### INPUT DATA
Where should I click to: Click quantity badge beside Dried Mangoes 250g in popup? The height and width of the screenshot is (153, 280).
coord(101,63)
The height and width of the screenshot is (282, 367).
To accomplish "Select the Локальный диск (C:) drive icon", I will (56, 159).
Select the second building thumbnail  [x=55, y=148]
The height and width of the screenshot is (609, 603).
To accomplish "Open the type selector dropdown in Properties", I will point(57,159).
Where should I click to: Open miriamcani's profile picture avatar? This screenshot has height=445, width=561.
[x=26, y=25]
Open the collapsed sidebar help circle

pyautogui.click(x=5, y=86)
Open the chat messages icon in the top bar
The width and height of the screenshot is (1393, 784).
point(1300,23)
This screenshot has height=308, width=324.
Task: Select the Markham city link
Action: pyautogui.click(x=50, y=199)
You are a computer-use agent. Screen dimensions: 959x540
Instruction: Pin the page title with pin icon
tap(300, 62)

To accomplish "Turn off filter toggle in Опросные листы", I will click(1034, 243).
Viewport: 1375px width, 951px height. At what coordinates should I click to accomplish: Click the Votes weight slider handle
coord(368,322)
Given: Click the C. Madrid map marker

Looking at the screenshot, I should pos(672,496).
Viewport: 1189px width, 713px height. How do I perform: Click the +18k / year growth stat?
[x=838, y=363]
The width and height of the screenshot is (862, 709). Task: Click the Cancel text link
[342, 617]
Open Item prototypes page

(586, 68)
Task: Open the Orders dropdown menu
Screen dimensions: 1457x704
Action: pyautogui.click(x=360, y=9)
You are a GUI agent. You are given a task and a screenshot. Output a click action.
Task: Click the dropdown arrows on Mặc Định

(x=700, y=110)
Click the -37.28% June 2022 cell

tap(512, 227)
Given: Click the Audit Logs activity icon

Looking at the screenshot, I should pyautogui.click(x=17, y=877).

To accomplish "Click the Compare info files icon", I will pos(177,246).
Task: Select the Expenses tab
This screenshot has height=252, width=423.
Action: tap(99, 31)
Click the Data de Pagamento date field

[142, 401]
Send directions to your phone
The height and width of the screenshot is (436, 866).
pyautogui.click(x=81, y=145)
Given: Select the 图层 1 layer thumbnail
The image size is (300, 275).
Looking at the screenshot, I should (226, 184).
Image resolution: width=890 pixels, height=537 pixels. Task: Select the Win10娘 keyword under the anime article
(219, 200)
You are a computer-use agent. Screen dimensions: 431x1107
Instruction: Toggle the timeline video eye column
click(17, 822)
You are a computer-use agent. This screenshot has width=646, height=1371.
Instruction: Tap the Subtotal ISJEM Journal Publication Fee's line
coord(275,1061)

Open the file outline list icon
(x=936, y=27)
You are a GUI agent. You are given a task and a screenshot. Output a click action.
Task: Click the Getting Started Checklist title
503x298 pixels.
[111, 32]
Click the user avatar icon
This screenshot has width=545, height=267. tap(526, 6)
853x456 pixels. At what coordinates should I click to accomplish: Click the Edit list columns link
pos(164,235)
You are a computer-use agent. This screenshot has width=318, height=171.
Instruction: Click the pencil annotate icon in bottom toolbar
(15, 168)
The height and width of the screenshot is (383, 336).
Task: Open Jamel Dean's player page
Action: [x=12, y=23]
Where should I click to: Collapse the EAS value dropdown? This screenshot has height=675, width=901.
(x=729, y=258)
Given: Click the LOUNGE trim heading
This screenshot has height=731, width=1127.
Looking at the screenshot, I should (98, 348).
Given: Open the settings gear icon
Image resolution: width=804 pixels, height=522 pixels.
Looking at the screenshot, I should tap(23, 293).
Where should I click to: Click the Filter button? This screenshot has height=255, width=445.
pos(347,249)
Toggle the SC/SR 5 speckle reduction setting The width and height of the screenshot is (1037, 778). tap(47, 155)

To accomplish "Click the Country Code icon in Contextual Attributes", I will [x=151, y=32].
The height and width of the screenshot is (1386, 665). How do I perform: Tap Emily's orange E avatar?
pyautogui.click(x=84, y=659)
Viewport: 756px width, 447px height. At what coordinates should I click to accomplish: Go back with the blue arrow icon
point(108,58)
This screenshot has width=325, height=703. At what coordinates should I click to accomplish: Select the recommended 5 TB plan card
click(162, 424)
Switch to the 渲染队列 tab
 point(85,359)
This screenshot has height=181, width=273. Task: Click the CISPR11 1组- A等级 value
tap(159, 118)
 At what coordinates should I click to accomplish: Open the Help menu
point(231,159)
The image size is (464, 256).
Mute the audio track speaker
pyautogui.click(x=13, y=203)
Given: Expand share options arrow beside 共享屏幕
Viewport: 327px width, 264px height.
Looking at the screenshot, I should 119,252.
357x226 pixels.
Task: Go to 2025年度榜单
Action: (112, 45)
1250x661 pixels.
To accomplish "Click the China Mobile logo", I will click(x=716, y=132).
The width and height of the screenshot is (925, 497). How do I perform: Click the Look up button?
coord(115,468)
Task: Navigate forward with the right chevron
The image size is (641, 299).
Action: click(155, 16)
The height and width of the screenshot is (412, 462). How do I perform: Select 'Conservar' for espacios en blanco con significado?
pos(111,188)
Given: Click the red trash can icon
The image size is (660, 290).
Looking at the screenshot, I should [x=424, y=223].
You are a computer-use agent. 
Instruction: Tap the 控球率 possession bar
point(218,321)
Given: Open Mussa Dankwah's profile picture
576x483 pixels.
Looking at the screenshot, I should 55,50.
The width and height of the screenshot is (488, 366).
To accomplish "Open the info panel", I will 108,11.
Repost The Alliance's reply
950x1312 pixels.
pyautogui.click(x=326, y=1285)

### EXERCISE DETAILS
Copy every line in the records above that contains the word "agent".

### RESPONSE FOR THIS EXERCISE
You are a computer-use agent. Screen dimensions: 959x540
You are a GUI agent. You are given a task and a screenshot. Output a click action.
You are a computer-use agent. Screen dimensions: 431x1107
You are a computer-use agent. This screenshot has width=646, height=1371.
You are a GUI agent. You are given a task and a screenshot. Output a click action.
You are a computer-use agent. This screenshot has width=318, height=171.
You are a computer-use agent. 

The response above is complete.